A (outra) moça portuguesa


Escrevi, há quase dois anos, sobre a doença que havia derrubado uma moça que tanto admirava. Mais do que uma aventura de verão, era uma moça com quem mantive um relacionamento de quase quatro anos, uma história que sobrevivera às separações, reencontros, distâncias e crises. Amor, mesmo!

Neste ano, a doença dela se agravou. Os tratamentos falharam. Os médicos se mostraram charlatães vestidos de branco. Os remédios, muitos de alto custo, pareciam placebo, aspirinas diante de um tumor em crescimento.

Muitos familiares se voltaram para outros compromissos, em parte para amenizar a dor de testemunhar a agonia pública dela, outros porque entendiam que a morte tocara a campainha. Até as rivais a olhavam com misericórdia. Preferiam vê-la viva. Optaram por trancar no armário as mágoas antigas. Seria desumano ressuscitar velhas rusgas com alguém incapaz de se defender, com alguém que colecionava sucessivas derrotas.

Os vizinhos se calaram.
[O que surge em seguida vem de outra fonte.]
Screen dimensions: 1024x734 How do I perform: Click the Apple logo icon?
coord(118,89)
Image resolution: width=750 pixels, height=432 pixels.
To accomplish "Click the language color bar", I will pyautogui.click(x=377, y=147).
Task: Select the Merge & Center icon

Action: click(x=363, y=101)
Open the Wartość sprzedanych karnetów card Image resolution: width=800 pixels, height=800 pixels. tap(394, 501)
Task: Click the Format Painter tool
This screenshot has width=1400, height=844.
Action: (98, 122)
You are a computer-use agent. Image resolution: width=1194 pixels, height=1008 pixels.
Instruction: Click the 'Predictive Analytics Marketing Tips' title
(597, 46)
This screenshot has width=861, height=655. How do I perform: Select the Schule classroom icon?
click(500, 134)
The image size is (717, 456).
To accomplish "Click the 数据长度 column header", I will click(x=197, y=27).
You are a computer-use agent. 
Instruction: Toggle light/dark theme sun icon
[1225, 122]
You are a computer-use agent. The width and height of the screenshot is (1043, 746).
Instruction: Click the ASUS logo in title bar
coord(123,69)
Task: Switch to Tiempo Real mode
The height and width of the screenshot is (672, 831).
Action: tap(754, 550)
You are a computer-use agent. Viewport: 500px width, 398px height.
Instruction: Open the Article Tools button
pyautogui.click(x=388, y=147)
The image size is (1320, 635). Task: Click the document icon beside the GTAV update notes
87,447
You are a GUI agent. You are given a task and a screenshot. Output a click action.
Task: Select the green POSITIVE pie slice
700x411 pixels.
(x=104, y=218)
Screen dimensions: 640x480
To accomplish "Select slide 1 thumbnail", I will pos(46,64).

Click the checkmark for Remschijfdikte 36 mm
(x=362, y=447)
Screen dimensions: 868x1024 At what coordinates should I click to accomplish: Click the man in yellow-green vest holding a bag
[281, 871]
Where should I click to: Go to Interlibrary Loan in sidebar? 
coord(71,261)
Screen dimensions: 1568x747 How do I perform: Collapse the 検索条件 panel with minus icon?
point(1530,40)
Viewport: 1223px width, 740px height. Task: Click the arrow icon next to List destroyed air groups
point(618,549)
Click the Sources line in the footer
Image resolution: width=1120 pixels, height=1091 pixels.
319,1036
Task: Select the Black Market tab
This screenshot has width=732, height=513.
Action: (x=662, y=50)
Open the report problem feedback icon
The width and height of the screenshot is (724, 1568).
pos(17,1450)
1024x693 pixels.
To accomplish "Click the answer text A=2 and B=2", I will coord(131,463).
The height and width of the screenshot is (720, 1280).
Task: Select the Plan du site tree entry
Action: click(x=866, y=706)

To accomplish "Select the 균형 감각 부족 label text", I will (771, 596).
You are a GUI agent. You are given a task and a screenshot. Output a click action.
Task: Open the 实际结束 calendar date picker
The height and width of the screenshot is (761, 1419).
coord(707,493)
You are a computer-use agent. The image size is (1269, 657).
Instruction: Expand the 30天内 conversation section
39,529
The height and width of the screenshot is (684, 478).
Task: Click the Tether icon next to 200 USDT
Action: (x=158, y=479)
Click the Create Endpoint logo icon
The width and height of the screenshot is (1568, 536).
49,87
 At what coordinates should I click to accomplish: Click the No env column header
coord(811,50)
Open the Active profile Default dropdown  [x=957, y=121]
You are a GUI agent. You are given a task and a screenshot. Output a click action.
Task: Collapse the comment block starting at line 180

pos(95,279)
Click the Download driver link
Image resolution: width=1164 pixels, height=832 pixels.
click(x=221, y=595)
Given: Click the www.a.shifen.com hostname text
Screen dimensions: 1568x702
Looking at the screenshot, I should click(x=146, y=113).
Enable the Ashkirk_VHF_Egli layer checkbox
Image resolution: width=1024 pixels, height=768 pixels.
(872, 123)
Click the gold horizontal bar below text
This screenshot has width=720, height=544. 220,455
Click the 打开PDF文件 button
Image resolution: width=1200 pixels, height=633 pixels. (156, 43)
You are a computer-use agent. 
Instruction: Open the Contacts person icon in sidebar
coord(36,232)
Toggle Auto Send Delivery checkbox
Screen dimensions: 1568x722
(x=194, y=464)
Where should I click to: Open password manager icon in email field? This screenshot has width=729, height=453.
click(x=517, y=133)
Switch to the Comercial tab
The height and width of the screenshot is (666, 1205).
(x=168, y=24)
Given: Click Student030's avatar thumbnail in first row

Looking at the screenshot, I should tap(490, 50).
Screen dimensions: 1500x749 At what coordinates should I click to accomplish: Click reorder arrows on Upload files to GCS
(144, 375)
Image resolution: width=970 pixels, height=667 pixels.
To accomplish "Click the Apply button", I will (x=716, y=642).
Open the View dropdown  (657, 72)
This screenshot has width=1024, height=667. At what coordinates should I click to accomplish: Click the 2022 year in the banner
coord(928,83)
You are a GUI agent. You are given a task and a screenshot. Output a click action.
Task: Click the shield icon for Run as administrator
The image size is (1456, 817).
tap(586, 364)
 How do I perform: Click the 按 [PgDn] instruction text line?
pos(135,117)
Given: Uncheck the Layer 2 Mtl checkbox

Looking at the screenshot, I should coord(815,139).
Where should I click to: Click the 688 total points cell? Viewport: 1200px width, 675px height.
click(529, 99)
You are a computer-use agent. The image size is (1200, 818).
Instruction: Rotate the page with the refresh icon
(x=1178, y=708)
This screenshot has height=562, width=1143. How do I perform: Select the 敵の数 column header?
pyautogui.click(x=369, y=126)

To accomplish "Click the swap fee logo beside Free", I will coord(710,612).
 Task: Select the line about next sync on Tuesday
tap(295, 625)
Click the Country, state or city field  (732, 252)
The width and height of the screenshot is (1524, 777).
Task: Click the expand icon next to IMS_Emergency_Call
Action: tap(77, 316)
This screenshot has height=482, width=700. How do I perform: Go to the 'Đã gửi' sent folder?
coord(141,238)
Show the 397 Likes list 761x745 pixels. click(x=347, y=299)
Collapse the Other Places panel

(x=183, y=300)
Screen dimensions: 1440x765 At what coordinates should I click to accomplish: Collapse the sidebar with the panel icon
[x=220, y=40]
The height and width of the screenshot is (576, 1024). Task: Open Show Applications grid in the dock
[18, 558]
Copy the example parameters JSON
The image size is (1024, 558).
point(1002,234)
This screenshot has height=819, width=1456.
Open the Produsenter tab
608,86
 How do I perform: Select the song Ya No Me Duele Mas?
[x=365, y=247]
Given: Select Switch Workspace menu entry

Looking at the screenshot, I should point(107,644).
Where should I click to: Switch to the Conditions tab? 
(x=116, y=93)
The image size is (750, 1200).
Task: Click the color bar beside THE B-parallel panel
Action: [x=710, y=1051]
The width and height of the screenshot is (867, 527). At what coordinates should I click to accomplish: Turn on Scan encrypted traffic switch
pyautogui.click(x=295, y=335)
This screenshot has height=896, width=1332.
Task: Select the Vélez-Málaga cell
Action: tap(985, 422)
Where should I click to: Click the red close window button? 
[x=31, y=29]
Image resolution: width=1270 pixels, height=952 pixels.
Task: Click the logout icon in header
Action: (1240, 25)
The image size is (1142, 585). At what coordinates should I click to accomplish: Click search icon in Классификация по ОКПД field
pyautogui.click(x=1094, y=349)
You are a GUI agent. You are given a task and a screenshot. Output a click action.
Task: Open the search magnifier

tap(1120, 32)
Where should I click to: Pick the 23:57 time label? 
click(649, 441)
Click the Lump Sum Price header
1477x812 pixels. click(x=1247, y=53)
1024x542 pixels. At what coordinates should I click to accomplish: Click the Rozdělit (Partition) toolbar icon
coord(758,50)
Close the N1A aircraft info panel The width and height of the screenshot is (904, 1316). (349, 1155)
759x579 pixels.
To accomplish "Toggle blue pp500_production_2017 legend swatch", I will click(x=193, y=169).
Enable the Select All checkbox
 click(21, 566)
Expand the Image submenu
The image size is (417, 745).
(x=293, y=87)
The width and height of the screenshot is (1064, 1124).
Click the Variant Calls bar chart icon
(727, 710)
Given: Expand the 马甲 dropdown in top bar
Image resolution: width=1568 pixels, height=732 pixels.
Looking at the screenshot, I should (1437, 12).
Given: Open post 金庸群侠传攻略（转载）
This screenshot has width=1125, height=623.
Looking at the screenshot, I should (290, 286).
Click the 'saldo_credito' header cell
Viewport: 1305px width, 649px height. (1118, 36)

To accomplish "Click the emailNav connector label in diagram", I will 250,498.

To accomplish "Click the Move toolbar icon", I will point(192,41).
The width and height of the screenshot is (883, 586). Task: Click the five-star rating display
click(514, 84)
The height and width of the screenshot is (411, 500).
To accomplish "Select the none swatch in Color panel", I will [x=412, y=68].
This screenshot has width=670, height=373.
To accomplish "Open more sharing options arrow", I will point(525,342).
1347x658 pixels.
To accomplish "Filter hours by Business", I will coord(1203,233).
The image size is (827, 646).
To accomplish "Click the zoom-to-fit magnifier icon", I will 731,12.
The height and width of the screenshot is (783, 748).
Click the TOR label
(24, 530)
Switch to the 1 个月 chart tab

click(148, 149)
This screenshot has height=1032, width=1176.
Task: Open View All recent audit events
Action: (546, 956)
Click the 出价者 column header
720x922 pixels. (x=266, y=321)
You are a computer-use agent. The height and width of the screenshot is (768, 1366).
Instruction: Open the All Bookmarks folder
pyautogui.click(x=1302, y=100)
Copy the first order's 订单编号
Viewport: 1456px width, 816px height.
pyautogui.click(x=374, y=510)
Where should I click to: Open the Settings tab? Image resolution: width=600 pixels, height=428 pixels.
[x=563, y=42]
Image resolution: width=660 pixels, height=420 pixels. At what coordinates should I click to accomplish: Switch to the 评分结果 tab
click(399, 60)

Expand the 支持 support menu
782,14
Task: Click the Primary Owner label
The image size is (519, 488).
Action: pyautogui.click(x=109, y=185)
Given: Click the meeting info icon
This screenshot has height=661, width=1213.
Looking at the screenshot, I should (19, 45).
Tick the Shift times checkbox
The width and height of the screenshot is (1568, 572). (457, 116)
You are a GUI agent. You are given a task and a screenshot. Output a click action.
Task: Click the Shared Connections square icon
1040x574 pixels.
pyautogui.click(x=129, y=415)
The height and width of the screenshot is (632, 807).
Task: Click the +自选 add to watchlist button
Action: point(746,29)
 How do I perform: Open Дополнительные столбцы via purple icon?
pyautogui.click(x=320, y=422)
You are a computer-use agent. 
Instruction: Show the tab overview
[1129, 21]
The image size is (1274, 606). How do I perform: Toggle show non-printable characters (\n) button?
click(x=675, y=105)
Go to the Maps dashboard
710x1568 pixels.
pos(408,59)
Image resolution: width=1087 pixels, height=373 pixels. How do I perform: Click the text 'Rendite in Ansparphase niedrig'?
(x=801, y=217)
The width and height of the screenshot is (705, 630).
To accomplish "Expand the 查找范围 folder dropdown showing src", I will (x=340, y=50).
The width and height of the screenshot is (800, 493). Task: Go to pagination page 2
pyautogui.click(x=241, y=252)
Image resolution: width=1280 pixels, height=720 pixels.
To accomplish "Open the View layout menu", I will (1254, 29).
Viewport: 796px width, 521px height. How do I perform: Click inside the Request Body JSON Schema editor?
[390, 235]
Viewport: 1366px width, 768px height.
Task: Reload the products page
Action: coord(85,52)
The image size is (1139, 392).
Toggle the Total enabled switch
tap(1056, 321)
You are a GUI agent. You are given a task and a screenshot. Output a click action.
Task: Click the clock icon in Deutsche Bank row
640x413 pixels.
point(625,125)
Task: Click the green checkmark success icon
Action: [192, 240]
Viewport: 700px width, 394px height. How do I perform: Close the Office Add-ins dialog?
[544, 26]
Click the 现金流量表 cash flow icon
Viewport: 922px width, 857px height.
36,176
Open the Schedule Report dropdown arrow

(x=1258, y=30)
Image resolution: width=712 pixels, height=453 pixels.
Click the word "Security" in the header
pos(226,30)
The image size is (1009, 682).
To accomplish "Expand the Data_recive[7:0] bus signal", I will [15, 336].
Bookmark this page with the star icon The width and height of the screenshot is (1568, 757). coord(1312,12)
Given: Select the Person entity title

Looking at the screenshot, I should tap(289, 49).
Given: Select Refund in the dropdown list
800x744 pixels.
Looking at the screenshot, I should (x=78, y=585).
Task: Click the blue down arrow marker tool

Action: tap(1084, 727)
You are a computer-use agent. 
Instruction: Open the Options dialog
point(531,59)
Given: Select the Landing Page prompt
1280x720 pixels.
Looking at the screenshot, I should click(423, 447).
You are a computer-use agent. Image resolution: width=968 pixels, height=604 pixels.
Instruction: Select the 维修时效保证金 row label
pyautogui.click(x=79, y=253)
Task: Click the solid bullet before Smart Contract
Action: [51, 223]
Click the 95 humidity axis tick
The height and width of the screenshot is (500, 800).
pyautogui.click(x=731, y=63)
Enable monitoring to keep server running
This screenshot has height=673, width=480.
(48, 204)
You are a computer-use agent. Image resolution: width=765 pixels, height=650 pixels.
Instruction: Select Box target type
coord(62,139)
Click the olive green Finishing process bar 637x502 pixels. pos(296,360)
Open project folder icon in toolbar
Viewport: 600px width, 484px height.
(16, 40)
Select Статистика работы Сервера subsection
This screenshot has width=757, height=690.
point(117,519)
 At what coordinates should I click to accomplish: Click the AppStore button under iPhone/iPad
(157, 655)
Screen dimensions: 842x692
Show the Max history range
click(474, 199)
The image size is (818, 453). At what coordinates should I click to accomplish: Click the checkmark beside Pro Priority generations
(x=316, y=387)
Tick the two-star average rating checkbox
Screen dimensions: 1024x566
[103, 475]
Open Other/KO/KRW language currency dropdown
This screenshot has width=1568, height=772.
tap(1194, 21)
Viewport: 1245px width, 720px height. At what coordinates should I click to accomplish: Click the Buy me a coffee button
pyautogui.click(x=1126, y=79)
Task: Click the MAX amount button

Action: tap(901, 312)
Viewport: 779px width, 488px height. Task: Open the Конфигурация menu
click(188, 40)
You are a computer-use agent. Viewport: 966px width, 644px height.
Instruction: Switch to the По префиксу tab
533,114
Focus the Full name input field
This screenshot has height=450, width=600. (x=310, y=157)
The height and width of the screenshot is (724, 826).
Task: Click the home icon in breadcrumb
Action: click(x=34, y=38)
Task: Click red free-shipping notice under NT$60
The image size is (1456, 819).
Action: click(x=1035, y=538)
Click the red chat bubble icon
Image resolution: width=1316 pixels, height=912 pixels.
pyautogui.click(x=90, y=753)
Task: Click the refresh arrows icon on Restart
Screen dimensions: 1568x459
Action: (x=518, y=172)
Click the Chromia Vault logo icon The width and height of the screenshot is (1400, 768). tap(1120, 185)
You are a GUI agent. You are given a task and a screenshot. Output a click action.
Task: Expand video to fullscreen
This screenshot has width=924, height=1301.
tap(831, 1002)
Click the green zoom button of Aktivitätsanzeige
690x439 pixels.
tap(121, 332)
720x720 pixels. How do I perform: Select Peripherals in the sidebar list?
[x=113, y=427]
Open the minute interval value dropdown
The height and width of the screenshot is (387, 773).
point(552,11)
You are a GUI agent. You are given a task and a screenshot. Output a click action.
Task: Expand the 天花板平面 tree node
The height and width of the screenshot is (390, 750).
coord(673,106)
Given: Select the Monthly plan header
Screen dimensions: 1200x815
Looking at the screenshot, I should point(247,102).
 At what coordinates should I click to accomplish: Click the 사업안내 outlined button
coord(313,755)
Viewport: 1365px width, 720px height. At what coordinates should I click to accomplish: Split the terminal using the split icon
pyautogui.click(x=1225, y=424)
Muitos ajudaram no passado recente, mas possuem seus próprios problemas, e entenderam que a moça estava condenada. Aguardavam – em silêncio – a data do velório.

Como escrevi aqui, a moça sempre foi independente. Viveu, há nove anos, o apogeu profissional. Era respeitada no trabalho, suas decisões eram ouvidas até pelos medalhões do ofício. Era, acima de tudo, cortejada por propostas de novos ares. Muitos de seus assistentes foram seduzidos por empregos (e salários) melhores e foram se desenvolver em outras bandas.

A moça portuguesa me dizia, na época, que não poderia se chatear com isso. O trabalho dela envolvia também abrir caminho para gente com espírito aventureiro. Nenhum deles, como manda a cartilha perversa do mercado, retornou para socorrê-la quando a doença a esmagou. Apenas lamentam, conversam entre si de vez em quando, mas o telefone seguiu emudecido.

A doença começou a se manifestar, a olhos vistos, há quatro anos. O rosto entrou em deformação. O corpo não era mais cobiçado pelos que a conheciam no caminhar pelas calçadas. A moça se arrastava como o corcunda, à procura das sombras na catedral francesa.

Como acontece com muitos pacientes de UTI, ela entrou – ano passado – na etapa de recuperação rápida. Deu sinais de que a doença poderia regredir. Uma equipe médica a acompanhava com dedicação. Uma mistura de gente nova, com veteranos da profissão. A moça acreditou que poderia receber alta ou, pelo menos, se aproximar de uma rotina dita normal.

No final do ano passado, um erro de dosagem de medicamento provocou uma recaída. A moça portuguesa não subiria de andar no hospital. Deveria ficar internada mais uns tempos. Foi a sentença. Faltou dinheiro. A equipe médica rachou ao meio. Muitos foram embora, outros se aposentaram tamanha a decepção. Ela caiu, este ano, em um quadro depressivo, não detectado de saída. Confundiu-se melancolia com enfermidade psicológica.

A Portuguesa Santista teve, em 2012, o pior ano de sua história. O fantasma do fechamento de portas nunca foi tão concreto. Na quarta e última divisão do Campeonato Paulista, a Briosa parecia um soldado desarmado e ajoelhado na trincheira. O clube ficou em penúltimo lugar, entre 41 times. Jogou dez partidas. Não ganhou nenhuma. Três empates e sete derrotas. 

Mesmo desenganada, a Portuguesa pode se levantar em 2013. O grupo que levou o São Vicente ao vice-campeonato e à ascensão à Terceira Divisão depois de oito anos assumiu a Briosa. É uma nova equipe médica que, espero, aplique o tratamento adequado para salvar esta moça, iludida e magoada com os que prometeram acolhê-la nos últimos anos.

Comentários

Nossa!!
Muito bom o texto.
Estava lendo e tentando imaginar qual seria a doença terrível que a moça sofria.
Espero um dia escrever um texto capaz de prender o leitor da mesma forma que este me prendeu =).